Work request:
Write every record out again exactly as shown below.

Saved entries:
%%

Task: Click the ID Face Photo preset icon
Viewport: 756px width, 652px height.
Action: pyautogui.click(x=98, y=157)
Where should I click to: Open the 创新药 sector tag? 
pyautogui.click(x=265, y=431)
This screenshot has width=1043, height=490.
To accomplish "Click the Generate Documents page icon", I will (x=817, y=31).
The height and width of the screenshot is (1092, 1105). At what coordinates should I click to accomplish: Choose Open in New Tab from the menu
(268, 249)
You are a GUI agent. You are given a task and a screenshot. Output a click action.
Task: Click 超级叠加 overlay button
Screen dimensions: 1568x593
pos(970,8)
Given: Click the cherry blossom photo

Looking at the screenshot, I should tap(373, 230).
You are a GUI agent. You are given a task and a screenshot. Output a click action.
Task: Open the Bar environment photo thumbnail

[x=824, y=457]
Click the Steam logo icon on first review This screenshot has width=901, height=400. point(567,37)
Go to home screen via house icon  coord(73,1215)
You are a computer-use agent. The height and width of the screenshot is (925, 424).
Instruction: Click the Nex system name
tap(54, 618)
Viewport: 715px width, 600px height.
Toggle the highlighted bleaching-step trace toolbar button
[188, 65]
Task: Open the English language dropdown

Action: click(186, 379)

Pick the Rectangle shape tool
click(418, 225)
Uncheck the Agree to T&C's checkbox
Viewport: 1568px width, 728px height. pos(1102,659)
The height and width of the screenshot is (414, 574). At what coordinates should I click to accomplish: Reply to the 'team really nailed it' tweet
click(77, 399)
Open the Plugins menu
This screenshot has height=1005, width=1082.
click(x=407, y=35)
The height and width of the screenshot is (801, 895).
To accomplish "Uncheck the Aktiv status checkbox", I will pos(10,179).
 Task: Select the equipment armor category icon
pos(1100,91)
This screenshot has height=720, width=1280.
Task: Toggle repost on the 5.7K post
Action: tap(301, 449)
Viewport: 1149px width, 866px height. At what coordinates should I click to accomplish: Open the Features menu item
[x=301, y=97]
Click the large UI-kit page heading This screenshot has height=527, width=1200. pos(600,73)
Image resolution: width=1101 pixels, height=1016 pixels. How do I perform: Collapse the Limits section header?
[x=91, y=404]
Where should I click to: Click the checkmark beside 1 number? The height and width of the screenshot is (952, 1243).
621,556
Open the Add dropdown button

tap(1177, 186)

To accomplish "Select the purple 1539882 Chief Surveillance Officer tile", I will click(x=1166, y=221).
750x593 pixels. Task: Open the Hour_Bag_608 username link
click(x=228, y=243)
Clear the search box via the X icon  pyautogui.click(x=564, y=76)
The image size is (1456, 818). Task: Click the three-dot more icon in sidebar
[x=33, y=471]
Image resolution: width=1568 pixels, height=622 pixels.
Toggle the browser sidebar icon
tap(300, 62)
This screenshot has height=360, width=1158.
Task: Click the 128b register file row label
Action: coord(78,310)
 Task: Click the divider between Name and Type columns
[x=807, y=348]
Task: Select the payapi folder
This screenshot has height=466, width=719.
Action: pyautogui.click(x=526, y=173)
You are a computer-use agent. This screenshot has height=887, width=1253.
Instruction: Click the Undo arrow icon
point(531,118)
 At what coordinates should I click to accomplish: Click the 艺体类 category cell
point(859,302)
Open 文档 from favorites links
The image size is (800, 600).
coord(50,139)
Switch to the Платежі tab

%%

Answer to this exercise:
Task: Click the ID Face Photo preset icon
Viewport: 756px width, 652px height.
Action: pyautogui.click(x=98, y=157)
Where should I click to: Open the 创新药 sector tag? 
pyautogui.click(x=265, y=431)
This screenshot has width=1043, height=490.
To accomplish "Click the Generate Documents page icon", I will (x=817, y=31).
The height and width of the screenshot is (1092, 1105). At what coordinates should I click to accomplish: Choose Open in New Tab from the menu
(268, 249)
You are a GUI agent. You are given a task and a screenshot. Output a click action.
Task: Click 超级叠加 overlay button
Screen dimensions: 1568x593
pos(970,8)
Given: Click the cherry blossom photo

Looking at the screenshot, I should tap(373, 230).
You are a GUI agent. You are given a task and a screenshot. Output a click action.
Task: Open the Bar environment photo thumbnail

[x=824, y=457]
Click the Steam logo icon on first review This screenshot has width=901, height=400. point(567,37)
Go to home screen via house icon  coord(73,1215)
You are a computer-use agent. The height and width of the screenshot is (925, 424).
Instruction: Click the Nex system name
tap(54, 618)
Viewport: 715px width, 600px height.
Toggle the highlighted bleaching-step trace toolbar button
[188, 65]
Task: Open the English language dropdown

Action: click(186, 379)

Pick the Rectangle shape tool
click(418, 225)
Uncheck the Agree to T&C's checkbox
Viewport: 1568px width, 728px height. pos(1102,659)
The height and width of the screenshot is (414, 574). At what coordinates should I click to accomplish: Reply to the 'team really nailed it' tweet
click(77, 399)
Open the Plugins menu
This screenshot has height=1005, width=1082.
click(x=407, y=35)
The height and width of the screenshot is (801, 895).
To accomplish "Uncheck the Aktiv status checkbox", I will pos(10,179).
 Task: Select the equipment armor category icon
pos(1100,91)
This screenshot has height=720, width=1280.
Task: Toggle repost on the 5.7K post
Action: tap(301, 449)
Viewport: 1149px width, 866px height. At what coordinates should I click to accomplish: Open the Features menu item
[x=301, y=97]
Click the large UI-kit page heading This screenshot has height=527, width=1200. pos(600,73)
Image resolution: width=1101 pixels, height=1016 pixels. How do I perform: Collapse the Limits section header?
[x=91, y=404]
Where should I click to: Click the checkmark beside 1 number? The height and width of the screenshot is (952, 1243).
621,556
Open the Add dropdown button

tap(1177, 186)

To accomplish "Select the purple 1539882 Chief Surveillance Officer tile", I will click(x=1166, y=221).
750x593 pixels. Task: Open the Hour_Bag_608 username link
click(x=228, y=243)
Clear the search box via the X icon  pyautogui.click(x=564, y=76)
The image size is (1456, 818). Task: Click the three-dot more icon in sidebar
[x=33, y=471]
Image resolution: width=1568 pixels, height=622 pixels.
Toggle the browser sidebar icon
tap(300, 62)
This screenshot has height=360, width=1158.
Task: Click the 128b register file row label
Action: coord(78,310)
 Task: Click the divider between Name and Type columns
[x=807, y=348]
Task: Select the payapi folder
This screenshot has height=466, width=719.
Action: pyautogui.click(x=526, y=173)
You are a computer-use agent. This screenshot has height=887, width=1253.
Instruction: Click the Undo arrow icon
point(531,118)
 At what coordinates should I click to accomplish: Click the 艺体类 category cell
point(859,302)
Open 文档 from favorites links
The image size is (800, 600).
coord(50,139)
Switch to the Платежі tab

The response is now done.